[[ SOURCE MATERIAL open ]]

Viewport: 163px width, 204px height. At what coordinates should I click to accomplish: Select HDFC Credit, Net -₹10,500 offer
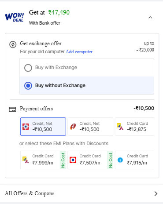[43, 127]
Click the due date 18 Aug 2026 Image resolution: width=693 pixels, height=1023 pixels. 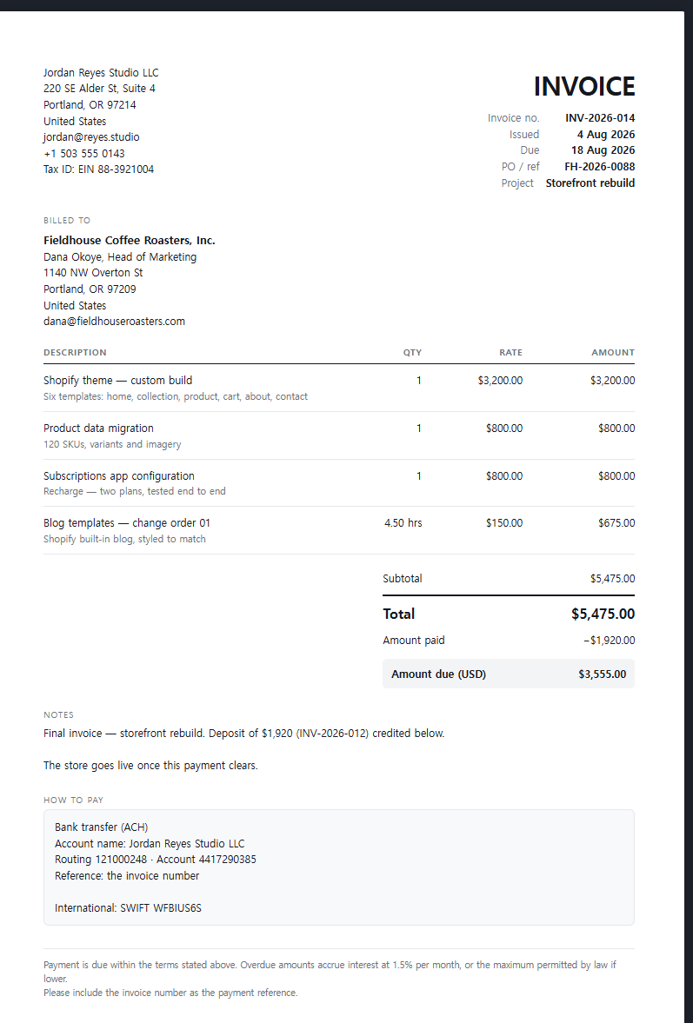[x=603, y=150]
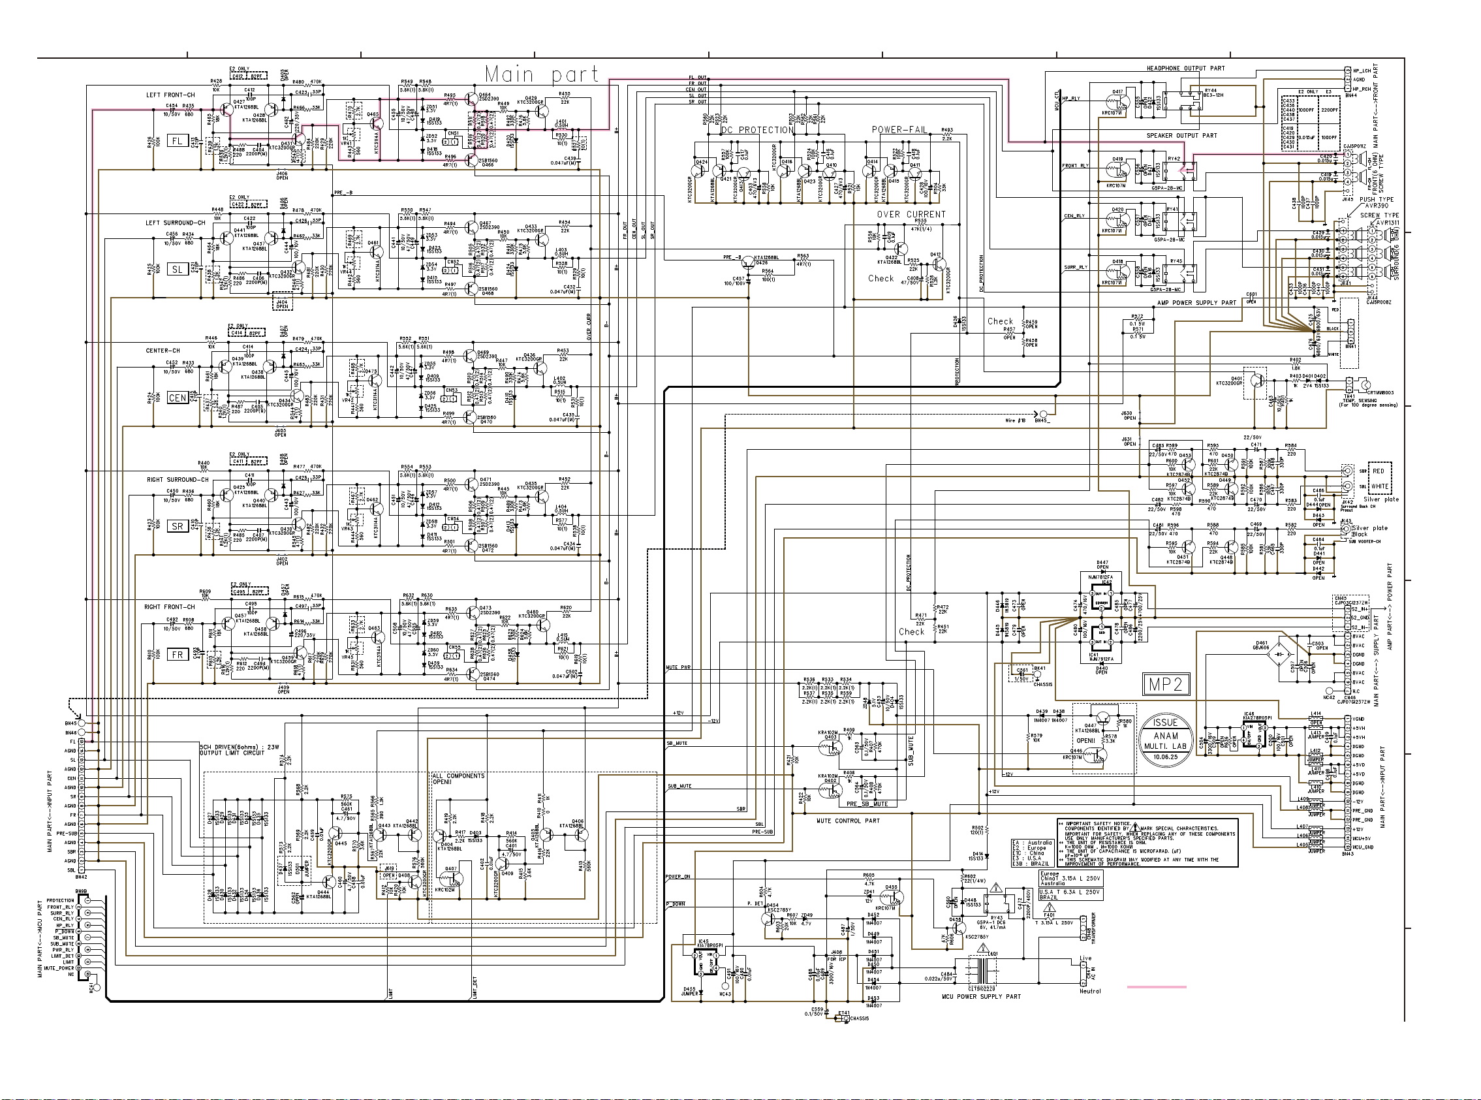Click the MP2 boxed label
Viewport: 1481px width, 1100px height.
[1165, 684]

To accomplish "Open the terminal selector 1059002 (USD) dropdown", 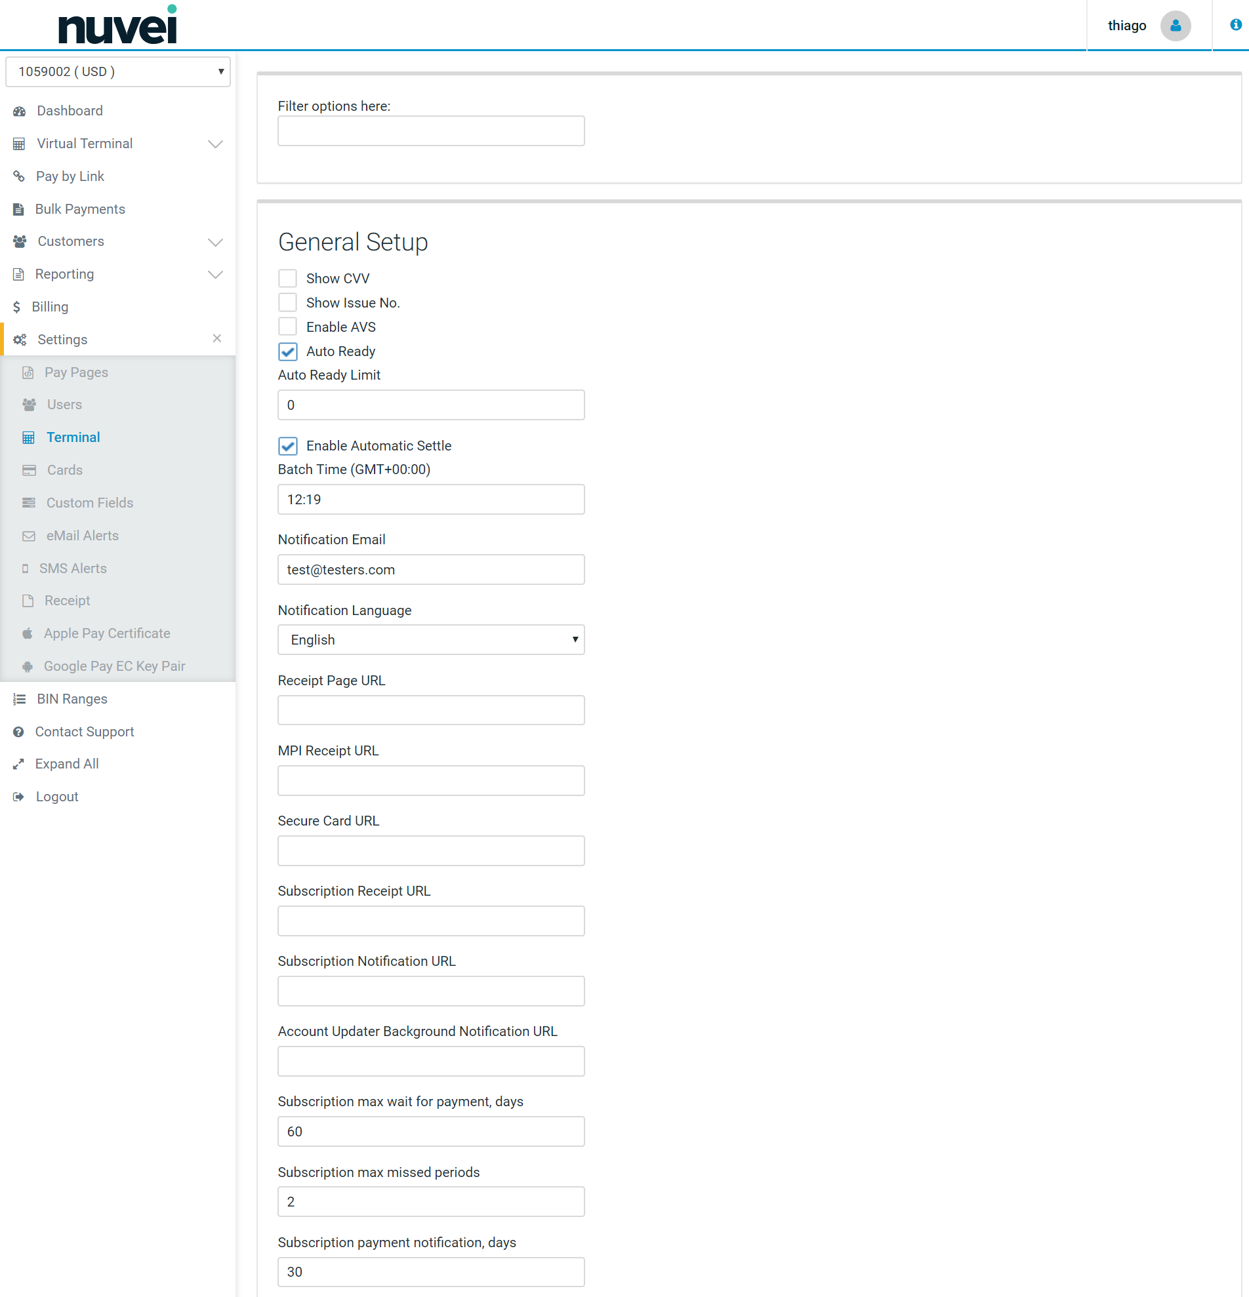I will click(x=118, y=71).
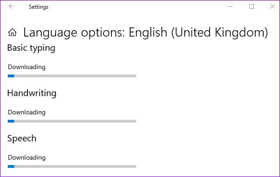Select the Speech heading
Image resolution: width=280 pixels, height=177 pixels.
[x=22, y=139]
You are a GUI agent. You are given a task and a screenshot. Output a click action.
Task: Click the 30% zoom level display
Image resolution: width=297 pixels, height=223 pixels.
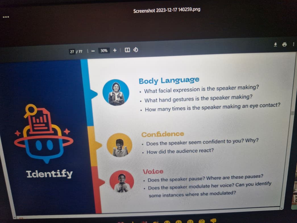pos(103,51)
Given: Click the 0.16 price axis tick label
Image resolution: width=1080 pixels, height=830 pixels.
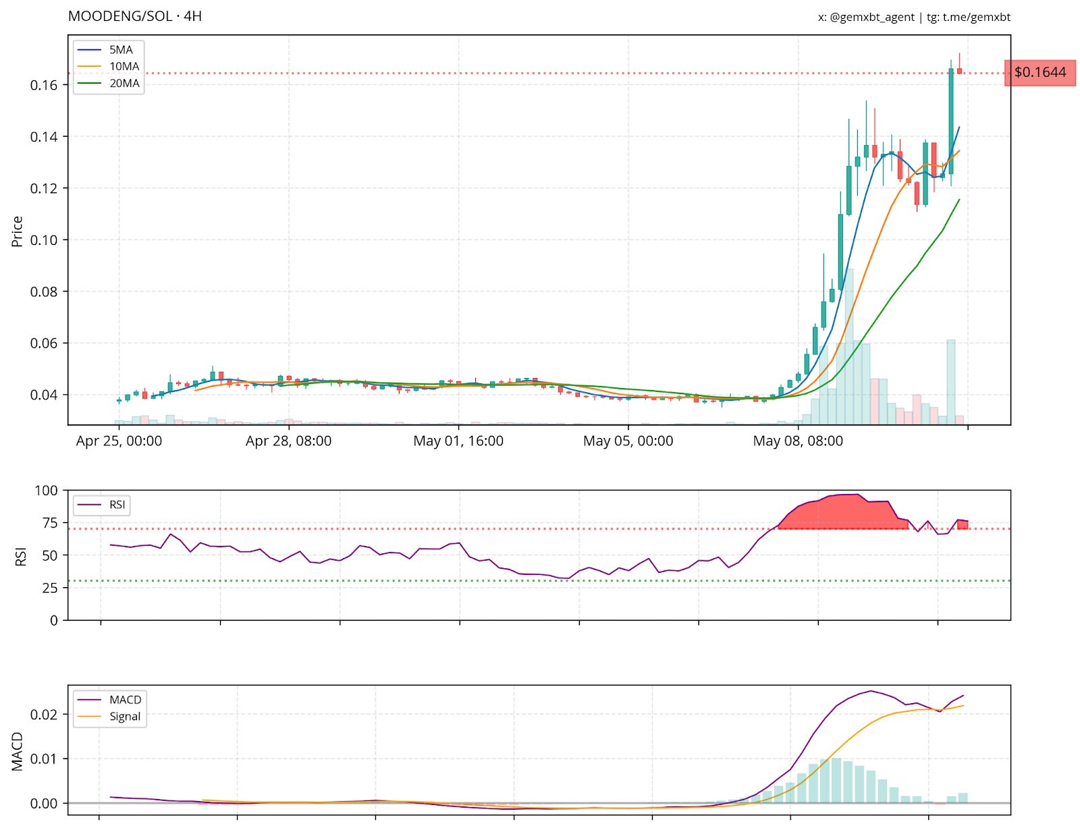Looking at the screenshot, I should [44, 85].
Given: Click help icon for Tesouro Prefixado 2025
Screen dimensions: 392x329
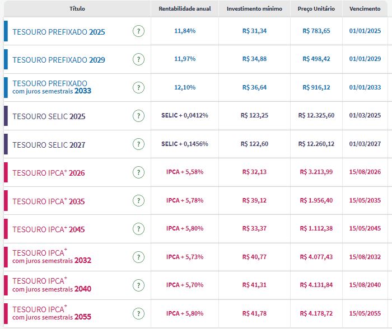Looking at the screenshot, I should coord(138,31).
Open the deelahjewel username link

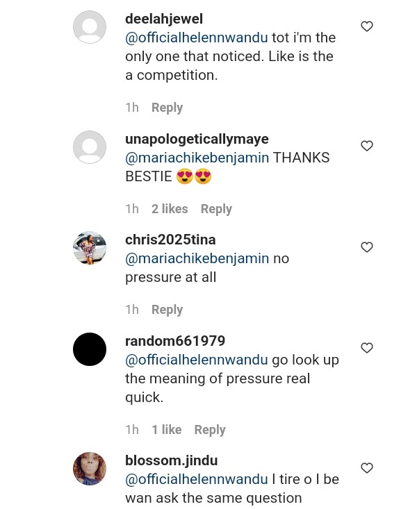point(164,19)
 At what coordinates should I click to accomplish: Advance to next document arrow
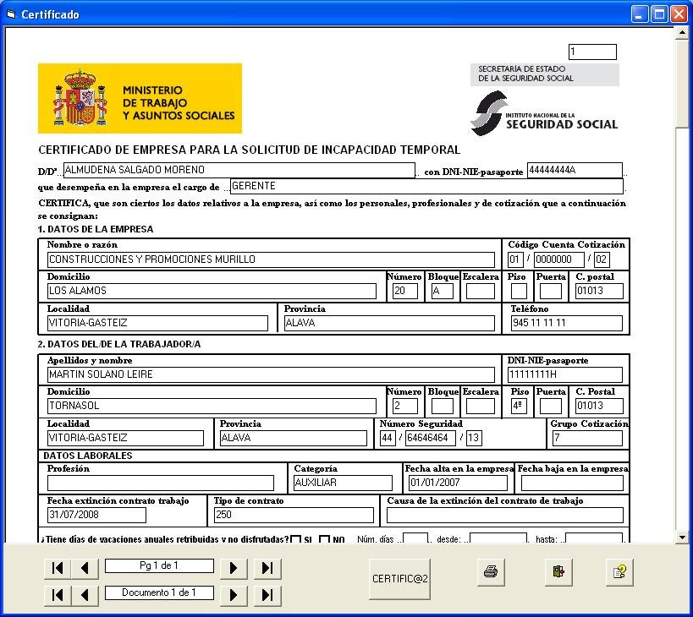[233, 595]
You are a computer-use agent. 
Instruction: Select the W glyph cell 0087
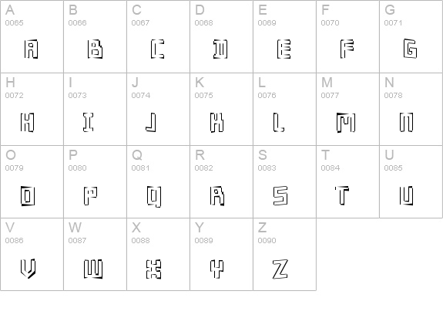(x=95, y=254)
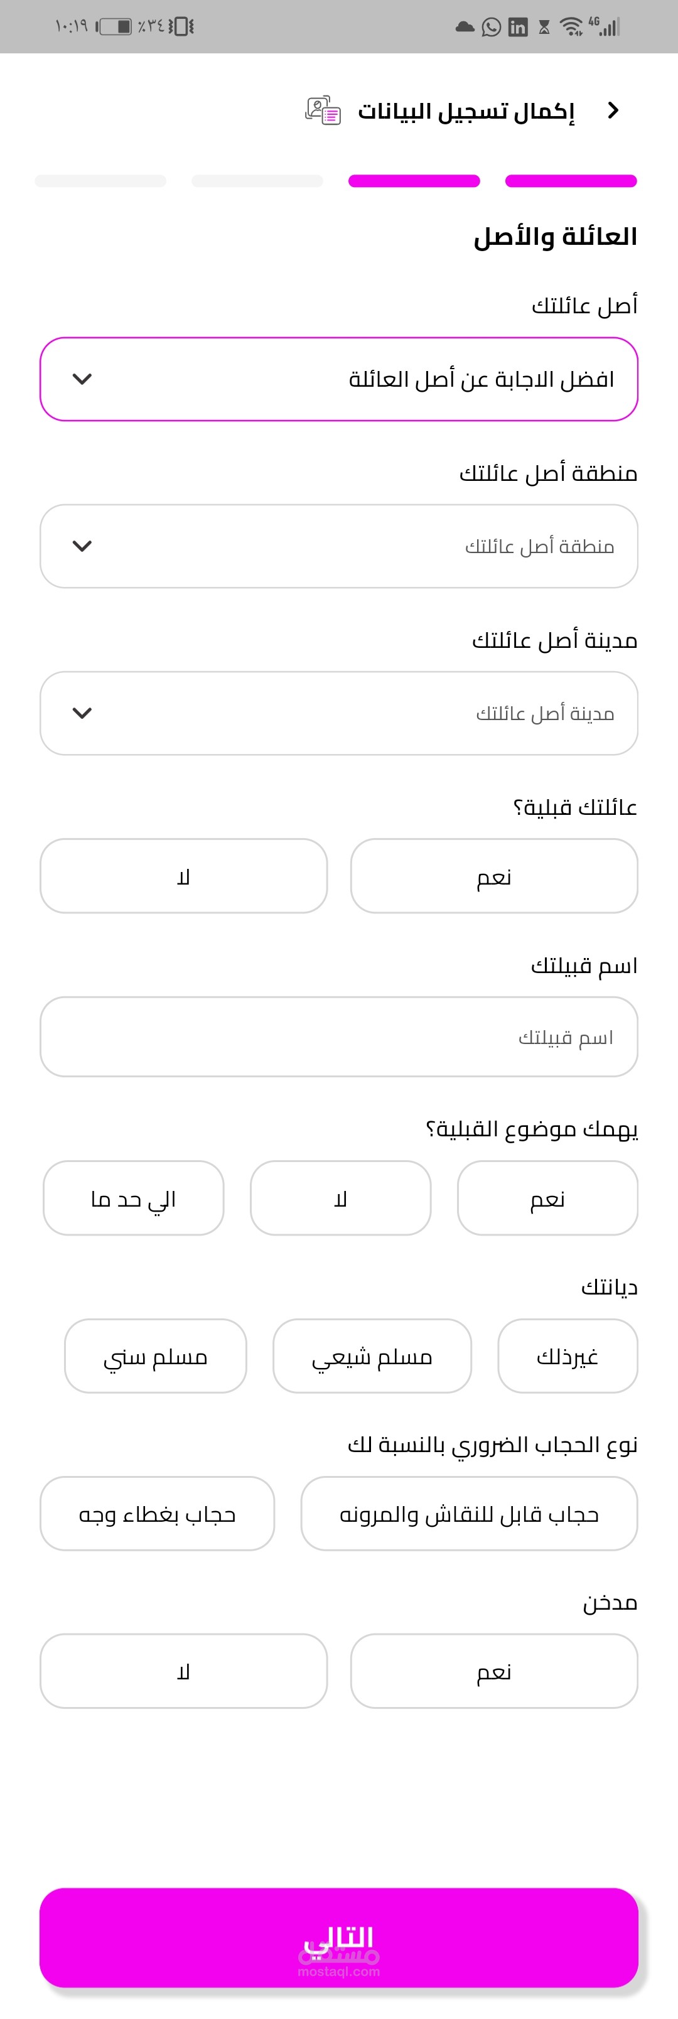678x2019 pixels.
Task: Open the أصل عائلتك dropdown
Action: click(339, 379)
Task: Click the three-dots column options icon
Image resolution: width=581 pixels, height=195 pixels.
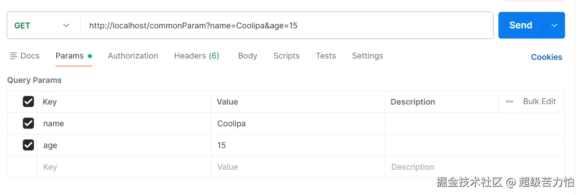Action: click(x=510, y=101)
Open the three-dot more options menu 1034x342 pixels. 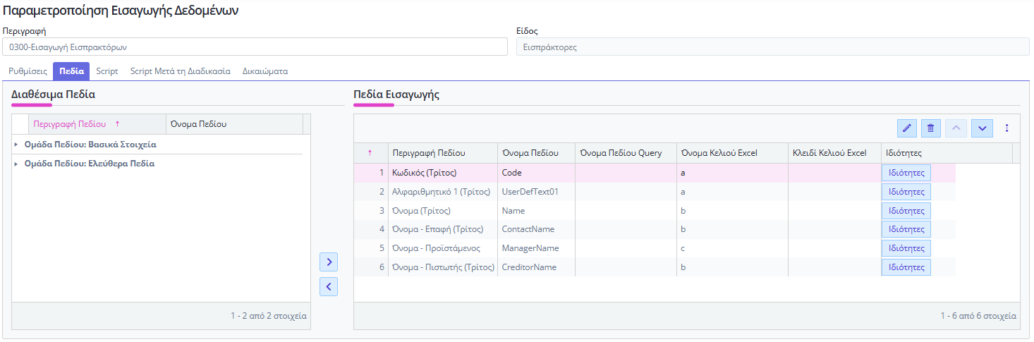1006,128
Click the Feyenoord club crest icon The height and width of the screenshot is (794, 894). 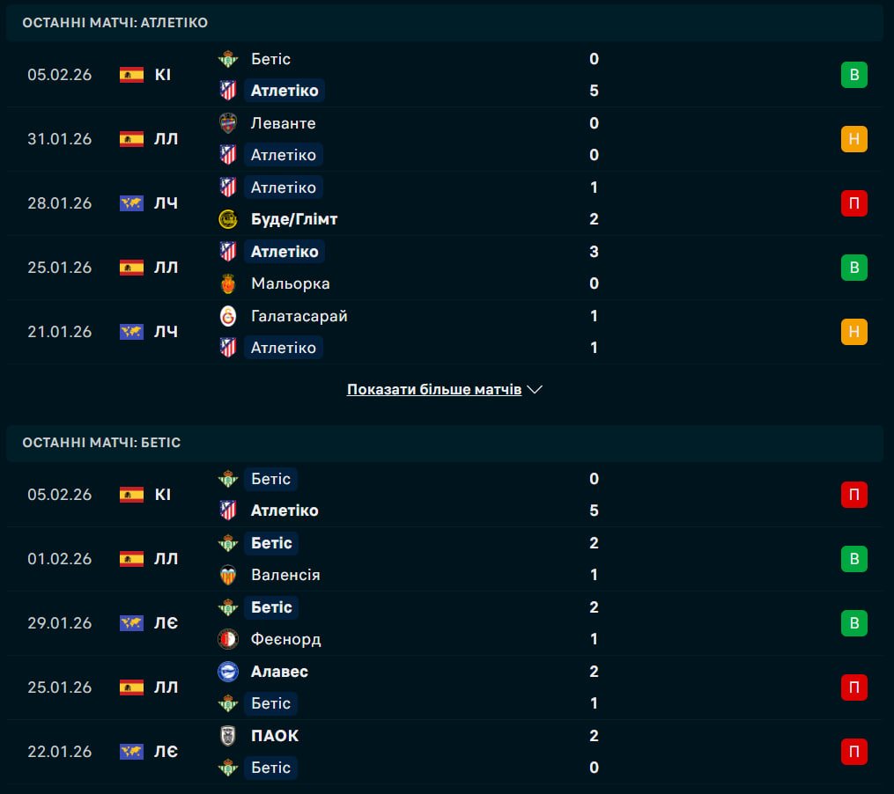coord(228,639)
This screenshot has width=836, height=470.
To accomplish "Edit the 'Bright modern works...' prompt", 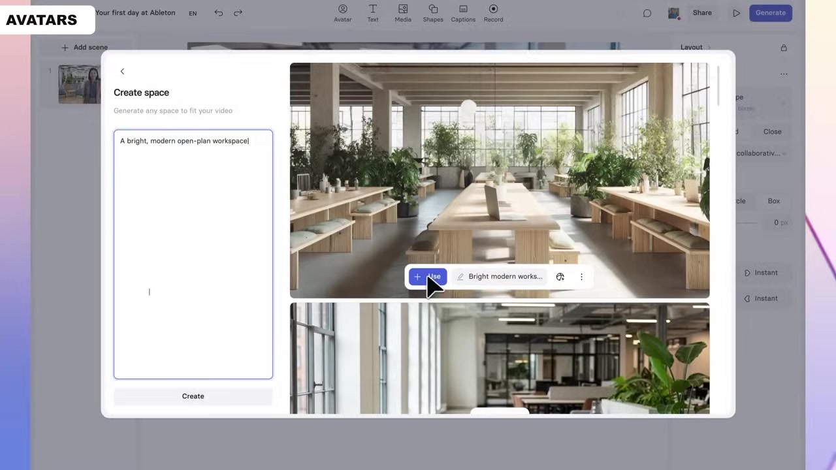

[[ SOURCE MATERIAL closed ]]

BRIEF:
From the line containing "This screenshot has width=836, height=470." to the last line of the records above, return each line exactly, both ends included, and nothing more. Leave out the pictures.

SOLUTION TO THE PROBLEM:
This screenshot has width=836, height=470.
To accomplish "Edit the 'Bright modern works...' prompt", 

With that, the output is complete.